• **Stored data entries**
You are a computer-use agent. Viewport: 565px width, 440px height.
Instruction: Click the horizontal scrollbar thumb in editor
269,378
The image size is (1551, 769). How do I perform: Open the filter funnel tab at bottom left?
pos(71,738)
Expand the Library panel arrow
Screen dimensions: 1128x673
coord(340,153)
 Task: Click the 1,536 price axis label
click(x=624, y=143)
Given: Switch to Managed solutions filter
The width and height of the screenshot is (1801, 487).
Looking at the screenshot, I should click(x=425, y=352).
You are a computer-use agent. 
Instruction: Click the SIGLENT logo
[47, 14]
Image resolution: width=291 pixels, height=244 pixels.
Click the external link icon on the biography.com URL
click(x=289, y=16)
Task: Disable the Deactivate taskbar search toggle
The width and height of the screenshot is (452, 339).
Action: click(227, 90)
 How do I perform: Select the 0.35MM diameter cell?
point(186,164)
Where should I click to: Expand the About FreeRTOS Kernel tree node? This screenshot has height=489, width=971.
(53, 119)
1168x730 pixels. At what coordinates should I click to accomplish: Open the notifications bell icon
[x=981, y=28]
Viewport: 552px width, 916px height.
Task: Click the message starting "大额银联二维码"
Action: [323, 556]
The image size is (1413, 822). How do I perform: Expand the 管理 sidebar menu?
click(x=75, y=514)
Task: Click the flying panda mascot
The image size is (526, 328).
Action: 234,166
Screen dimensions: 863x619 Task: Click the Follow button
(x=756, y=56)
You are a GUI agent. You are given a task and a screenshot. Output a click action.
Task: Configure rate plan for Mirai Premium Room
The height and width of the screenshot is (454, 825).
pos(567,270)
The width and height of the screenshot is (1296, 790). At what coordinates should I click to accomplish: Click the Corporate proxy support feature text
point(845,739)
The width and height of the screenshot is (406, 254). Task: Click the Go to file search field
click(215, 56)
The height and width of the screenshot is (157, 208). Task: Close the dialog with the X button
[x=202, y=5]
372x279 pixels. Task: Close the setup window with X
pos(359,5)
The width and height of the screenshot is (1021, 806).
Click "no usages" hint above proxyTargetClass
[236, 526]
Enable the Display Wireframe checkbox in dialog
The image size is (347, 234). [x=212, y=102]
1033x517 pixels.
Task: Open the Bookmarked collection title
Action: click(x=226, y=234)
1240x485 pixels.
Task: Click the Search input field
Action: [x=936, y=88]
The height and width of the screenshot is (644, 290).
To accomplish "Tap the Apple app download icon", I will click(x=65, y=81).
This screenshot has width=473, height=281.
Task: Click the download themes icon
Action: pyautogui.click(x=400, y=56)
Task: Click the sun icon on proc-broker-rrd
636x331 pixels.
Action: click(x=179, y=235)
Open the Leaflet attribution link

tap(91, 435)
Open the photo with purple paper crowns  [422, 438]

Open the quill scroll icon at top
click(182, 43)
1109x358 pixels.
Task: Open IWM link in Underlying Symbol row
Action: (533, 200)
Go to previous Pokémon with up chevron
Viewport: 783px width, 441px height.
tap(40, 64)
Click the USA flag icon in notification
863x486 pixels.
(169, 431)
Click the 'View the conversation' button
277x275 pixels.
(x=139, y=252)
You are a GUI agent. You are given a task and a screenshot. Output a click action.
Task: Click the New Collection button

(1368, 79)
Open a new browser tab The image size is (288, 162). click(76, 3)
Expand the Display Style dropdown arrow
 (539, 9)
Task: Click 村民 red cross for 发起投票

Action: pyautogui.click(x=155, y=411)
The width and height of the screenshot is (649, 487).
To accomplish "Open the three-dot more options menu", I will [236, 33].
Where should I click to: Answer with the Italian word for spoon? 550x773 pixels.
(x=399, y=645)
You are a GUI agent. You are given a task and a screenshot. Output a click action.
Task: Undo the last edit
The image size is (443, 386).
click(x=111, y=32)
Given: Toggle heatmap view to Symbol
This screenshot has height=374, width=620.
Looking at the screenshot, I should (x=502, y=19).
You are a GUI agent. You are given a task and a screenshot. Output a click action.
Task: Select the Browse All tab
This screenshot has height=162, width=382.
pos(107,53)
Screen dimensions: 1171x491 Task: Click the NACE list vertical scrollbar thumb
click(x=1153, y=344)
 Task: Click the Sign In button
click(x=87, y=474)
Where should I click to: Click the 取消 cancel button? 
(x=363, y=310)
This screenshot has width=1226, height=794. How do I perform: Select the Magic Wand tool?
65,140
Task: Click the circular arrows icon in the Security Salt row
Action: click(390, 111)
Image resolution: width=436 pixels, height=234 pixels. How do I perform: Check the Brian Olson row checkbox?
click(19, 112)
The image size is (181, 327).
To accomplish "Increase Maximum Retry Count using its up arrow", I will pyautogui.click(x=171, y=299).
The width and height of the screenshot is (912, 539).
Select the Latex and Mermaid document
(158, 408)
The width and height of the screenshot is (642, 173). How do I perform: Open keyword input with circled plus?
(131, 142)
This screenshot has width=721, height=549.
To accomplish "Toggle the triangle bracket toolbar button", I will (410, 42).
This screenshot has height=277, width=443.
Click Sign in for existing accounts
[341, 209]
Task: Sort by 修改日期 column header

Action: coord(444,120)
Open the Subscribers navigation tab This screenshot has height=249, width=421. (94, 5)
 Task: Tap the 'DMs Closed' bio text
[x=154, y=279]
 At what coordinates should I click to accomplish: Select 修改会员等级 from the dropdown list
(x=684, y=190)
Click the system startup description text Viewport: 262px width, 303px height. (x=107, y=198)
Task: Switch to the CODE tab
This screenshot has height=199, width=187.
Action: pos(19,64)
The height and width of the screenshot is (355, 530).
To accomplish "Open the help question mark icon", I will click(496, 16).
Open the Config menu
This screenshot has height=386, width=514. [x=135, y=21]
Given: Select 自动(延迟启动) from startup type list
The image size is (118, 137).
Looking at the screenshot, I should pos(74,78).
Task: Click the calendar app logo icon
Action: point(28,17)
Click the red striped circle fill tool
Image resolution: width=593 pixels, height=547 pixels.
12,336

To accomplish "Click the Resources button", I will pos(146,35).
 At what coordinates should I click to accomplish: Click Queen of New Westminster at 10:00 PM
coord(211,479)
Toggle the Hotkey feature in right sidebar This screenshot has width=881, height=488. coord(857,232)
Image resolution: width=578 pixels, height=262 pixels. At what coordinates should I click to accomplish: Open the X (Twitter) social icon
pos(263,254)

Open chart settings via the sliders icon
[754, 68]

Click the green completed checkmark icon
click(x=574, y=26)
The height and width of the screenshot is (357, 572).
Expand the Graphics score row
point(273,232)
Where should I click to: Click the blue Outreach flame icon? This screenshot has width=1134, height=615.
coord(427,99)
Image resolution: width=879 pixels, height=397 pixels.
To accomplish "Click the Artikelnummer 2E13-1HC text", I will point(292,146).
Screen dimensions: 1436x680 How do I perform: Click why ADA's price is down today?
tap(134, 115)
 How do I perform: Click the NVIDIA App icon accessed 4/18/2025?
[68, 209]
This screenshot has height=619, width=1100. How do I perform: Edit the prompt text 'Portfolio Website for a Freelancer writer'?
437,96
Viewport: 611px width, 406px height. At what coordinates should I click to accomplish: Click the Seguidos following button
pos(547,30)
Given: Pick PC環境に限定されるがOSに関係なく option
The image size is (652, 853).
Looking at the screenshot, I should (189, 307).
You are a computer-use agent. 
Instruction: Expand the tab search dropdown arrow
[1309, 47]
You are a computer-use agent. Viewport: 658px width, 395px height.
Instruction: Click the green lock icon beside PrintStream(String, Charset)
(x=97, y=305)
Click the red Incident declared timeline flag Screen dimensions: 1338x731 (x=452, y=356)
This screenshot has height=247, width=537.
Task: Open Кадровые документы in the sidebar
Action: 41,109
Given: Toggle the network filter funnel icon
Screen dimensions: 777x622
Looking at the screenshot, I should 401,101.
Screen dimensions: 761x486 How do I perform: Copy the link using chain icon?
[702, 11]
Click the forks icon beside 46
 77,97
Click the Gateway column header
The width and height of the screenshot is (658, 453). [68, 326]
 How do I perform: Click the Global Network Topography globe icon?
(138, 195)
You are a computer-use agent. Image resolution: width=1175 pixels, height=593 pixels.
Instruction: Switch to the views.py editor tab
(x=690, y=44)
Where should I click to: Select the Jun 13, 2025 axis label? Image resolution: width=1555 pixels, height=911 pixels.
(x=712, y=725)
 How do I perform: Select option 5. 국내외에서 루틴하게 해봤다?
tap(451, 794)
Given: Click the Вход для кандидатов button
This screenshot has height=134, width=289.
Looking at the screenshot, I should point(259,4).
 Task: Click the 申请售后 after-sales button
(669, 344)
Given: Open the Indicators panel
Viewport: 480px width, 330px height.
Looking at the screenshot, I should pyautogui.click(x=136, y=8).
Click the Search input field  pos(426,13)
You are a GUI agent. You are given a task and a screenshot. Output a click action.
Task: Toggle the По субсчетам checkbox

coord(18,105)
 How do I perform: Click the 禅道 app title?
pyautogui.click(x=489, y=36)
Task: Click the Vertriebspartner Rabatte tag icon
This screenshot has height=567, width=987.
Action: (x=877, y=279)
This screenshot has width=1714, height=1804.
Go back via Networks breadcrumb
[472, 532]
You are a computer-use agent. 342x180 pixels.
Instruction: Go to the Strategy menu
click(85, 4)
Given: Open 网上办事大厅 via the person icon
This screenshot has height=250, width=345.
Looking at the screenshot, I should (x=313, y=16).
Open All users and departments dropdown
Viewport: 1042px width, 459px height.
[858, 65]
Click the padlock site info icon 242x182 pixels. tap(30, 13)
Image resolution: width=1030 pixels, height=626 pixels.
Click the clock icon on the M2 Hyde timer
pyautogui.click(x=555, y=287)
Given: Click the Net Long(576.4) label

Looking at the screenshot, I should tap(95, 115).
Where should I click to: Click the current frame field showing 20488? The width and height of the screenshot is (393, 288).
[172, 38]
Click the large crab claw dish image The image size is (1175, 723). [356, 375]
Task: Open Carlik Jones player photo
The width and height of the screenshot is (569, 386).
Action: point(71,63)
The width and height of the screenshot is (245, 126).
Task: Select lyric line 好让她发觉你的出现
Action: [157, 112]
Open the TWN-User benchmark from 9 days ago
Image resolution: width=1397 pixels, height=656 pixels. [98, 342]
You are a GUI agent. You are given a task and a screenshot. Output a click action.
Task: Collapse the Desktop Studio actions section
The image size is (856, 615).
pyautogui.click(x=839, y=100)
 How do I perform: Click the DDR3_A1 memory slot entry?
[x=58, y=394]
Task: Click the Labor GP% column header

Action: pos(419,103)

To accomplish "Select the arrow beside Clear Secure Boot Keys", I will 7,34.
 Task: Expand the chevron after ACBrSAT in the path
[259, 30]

• **TASK DESCRIPTION**
Return only the number of lines in the data above that hold the word "photo".

• **WRITTEN RESPONSE**
2